= Kinshasa Highway =

Road in Uganda

The Kinshasa Highway is an informal name for a route across the Democratic Republic of the Congo into Uganda and beyond, consisting of paved highways in some places and seasonally impassable tracks in others. The name has gained currency for the role which long-distance truck drivers played in the early spread of AIDS in the 1980s (also described in the book The Hot Zone in Part 4). Although there is a paved road from Kinshasa to Kikwit and a little beyond, National Road 1, and there are paved roads between Kisangani, Bukavu, Kampala and Nairobi, there has never been a paved highway across the centre of the Congo joining Kinshasa and Kikwit to Bukavu. Neither is there any coordinating authority for a 'Kinshasa Highway' or 'Autoroute de Kinshasa'.

==Highways in DR Congo==
One of the most reliable indicators of highway condition in Africa are the Michelin maps which grade highway condition, in part from traveller's reports. The 2000 edition for 'Africa Central and South' indicates three 'transcontinental routes' between Kinshasa and Kisangani or Bukavu, all of them with very long stretches of road in the lowest category of highway condition, described as 'earth tracks likely to become impassable in bad weather'. The area has some of the highest rainfall in Africa. The editions published in the 1980s and 1990s indicate the same, an absence of paved roads through 750 km of rainforest from central to eastern DR Congo.

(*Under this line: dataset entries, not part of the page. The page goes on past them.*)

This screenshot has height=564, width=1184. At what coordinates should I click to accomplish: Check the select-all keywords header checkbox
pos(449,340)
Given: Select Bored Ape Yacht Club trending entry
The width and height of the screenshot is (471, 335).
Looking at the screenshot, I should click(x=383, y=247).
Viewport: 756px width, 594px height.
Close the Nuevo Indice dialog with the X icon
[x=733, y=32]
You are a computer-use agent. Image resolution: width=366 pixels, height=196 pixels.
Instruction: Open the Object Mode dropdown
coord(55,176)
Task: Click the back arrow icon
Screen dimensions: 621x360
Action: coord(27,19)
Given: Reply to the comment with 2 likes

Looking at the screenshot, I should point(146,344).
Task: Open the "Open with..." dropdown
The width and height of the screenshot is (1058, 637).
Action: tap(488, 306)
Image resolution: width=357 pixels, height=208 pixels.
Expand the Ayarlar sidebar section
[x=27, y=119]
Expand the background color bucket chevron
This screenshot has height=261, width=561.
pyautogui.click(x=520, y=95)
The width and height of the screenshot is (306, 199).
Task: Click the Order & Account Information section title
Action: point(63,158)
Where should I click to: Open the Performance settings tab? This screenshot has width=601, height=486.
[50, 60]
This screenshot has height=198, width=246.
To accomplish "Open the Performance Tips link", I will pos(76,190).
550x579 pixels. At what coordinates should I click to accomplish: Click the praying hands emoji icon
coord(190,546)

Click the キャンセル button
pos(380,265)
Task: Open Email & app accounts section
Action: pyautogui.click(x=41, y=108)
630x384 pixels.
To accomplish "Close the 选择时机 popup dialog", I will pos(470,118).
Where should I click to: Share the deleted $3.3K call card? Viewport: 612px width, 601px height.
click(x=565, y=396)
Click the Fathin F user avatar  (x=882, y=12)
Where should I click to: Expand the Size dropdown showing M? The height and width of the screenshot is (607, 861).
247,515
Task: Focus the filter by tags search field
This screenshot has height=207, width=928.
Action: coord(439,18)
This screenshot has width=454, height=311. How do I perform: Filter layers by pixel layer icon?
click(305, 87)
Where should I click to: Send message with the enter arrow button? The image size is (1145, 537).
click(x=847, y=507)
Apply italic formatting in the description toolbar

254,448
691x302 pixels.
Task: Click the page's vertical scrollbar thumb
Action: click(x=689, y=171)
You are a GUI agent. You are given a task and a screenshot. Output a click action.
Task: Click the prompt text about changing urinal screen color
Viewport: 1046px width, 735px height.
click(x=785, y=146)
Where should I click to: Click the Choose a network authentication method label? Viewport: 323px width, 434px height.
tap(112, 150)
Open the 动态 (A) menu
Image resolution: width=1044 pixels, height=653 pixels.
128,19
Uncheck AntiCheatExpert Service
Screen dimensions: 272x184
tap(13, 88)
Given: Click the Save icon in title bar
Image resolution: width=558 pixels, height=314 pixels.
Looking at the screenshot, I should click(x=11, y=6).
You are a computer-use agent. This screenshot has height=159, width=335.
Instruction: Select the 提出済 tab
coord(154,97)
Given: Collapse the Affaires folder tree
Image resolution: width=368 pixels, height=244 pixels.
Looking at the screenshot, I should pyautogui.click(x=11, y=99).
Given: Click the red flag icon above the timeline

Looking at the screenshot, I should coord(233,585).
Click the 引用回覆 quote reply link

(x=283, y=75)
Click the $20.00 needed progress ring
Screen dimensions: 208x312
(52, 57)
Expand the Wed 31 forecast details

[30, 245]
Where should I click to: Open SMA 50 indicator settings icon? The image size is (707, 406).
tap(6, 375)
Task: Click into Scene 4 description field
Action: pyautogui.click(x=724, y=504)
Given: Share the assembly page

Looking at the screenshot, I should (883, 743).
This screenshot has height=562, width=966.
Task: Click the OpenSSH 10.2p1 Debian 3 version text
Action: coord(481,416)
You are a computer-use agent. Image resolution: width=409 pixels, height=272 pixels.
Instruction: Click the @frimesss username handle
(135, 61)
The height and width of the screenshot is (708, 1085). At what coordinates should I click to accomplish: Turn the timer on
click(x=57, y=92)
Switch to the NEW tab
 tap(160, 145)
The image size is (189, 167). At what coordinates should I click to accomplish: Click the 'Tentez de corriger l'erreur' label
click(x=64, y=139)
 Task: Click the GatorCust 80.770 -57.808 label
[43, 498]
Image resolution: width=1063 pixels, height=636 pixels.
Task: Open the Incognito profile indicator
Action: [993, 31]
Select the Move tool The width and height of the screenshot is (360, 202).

One reason for the absence of highways through the rain forests and swamps of the central Congo, in addition to the difficulty of building and maintaining them, is that river transport has traditionally been used to a much greater extent than road transport in the country.

===Spread of HIV-1 ===
It was said that the route of the Kinshasa Highway had to be carved out from thick jungle, and that after it was paved, AIDS spread quicker, as carriers of the disease travelled along its length on board cars and trucks, from populated areas to more isolated rural areas. Prostitutes at truck stops helped spread the disease even faster, and it was also referred to as the 'AIDS Highway'. This description may apply to a few highways which have been paved in the eastern Congo, such as the Kisangani-Bukavu road. It applies to an extent to the road across Uganda and into Kenya but this road was constructed and paved several decades before the emergence of AIDS.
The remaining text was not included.